Igualmente, pueden existir matrimonios válidos, pero cuya vida matrimonial o convivencia conyugal ha fracasado, y no por esto son matrimonios nulos. Los fracasos matrimoniales no se pueden confundir con nulidades matrimoniales.

También pueden darse en la vida real casos muy curiosos, en los que probablemente habiendo matrimonios “nulos”, éstos presentan una espléndida vida matrimonial. Ya decíamos que todo matrimonio se presume válido, mientras no se demuestre lo contrario. Pues bien, hay matrimonios que nunca han pedido ni pedirán la nulidad matrimonial, pero si la solicitaran podrían configurarse una o varias causales de nulidad sin que lo sepan los esposos, o sabiéndolo no lo manifiestan y, sin embargo, llevan una buena convivencia conyugal, tratándose quizás de matrimonios nulos.

2. Desde un punto de vista personalista, el concepto de matrimonio como alianza es más acorde que el concepto de matrimonio como contrato, puesto que en el matrimonio se implican las personas de los cónyuges.

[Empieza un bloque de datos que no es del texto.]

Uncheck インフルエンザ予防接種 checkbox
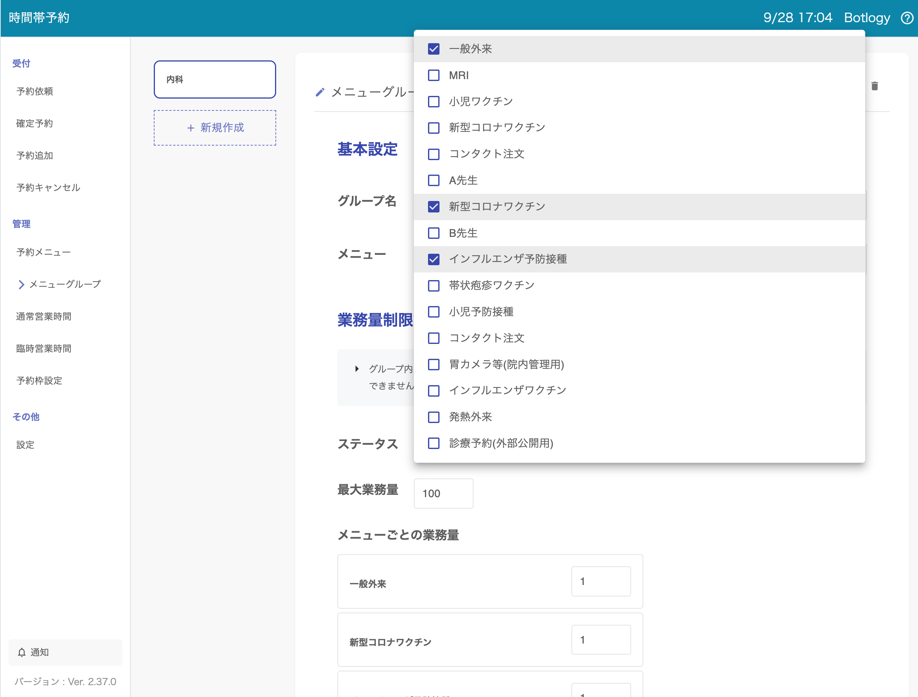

El Concilio Vaticano II, en la Constitución Apostólica Gaudium Et Spes Nº 48, habla del matrimonio como “la íntima comunidad de vida y amor conyugal que se establece sobre la alianza de los cónyuges, es decir, sobre su consentimiento personal e irrevocable”. El Código de Derecho Canónico, en el canon 1055, describe el matrimonio como “un consorcio de toda la vida”. A esta descripción se añade la enumeración de los fines del matrimonio que, por su propia naturaleza, se ordena al bien de los cónyuges, a la generación y educación de la prole y lo eleva a la dignidad de sacramento entre bautizados. En ese mismo orden natural, también se describe el matrimonio como “una caro”, como una unidad en la naturaleza masculina y femenina.

Tradicionalmente el derecho canónico ha expresado dos conceptos que son el matrimonio in fieri y el matrimonio in facto esse, para referirse al matrimonio y a la vida matrimonial respectivamente, pero, en mi opinión, se reduce a una visión demasiado contractualista del matrimonio, en la que prima un conjunto indefinido e indefinible de derechos y obligaciones que se intercambian los esposos a través el matrimonio, empobreciendo la realidad personalista de la entrega sincera, mutua y recíproca de los cónyuges y, a la vez, opacando la relación familiar del vínculo conyugal. Los cónyuges, al casarse, lejos de intercambiarse contractualmente unos derechos y unas obligaciones matrimoniales, lo que están haciendo es entregarse mutua y recíprocamente para fundar una familia, creando unas relaciones familiares basadas en el hecho real de que los cónyuges son los primeros parientes.

El matrimonio no es un contrato, es mucho más, …. es una alianza permanente que despliega la vida de los esposos que se entregan incondicionalmente. En un sistema divorcista el matrimonio es un contrato que se disuelve por la misma voluntad de los cónyuges que lo contrajeron. Actualmente, en muchos ordenamientos civiles, el matrimonio es menos que un contrato, porque se disuelve más fácilmente y sin menos formalismos que, por ejemplo, una hipoteca o un arrendamiento.

3. La vida matrimonial no puede ser perfecta, porque los esposos no son perfectos. Pero esa vida matrimonial va madurando, así como va madurando el amor de los esposos a través de la convivencia y del ejercicio de las virtudes de cada uno de ellos y de los demás miembros de la familia. Ese amor conyugal es el que funda un hogar. El hogar como el amor es un proyecto a largo plazo; el matrimonio y la vida matrimonial también son proyectos a largo plazo y con vocación de futuro. Los cónyuges se estabilizan, cuando “echan raíces”, es decir, cuando conviven con una decisión de permanencia. Es necesario recordar que es posible el matrimonio duradero y la vida matrimonial permanente y feliz.

El concepto de matrimonio como comunidad de vida y amor tiene un profundo significado. Una vez celebrado el matrimonio, los esposos están destinados a amarse y sostenerse mutuamente, pero su gradual desarrollo a lo largo de la vida matrimonial, e incluso su fracaso matrimonial, pertenece al orden de su existencia histórica y biográfica, pero no al de la esencia o constitución jurídica concreta del matrimonio.

Se podría decir que el matrimonio es la decisión de los dos contrayentes que voluntaria y libremente se casan, mientras que la vida matrimonial es la actitud de esos dos esposos que asumen con responsabilidad su identidad de cónyuges.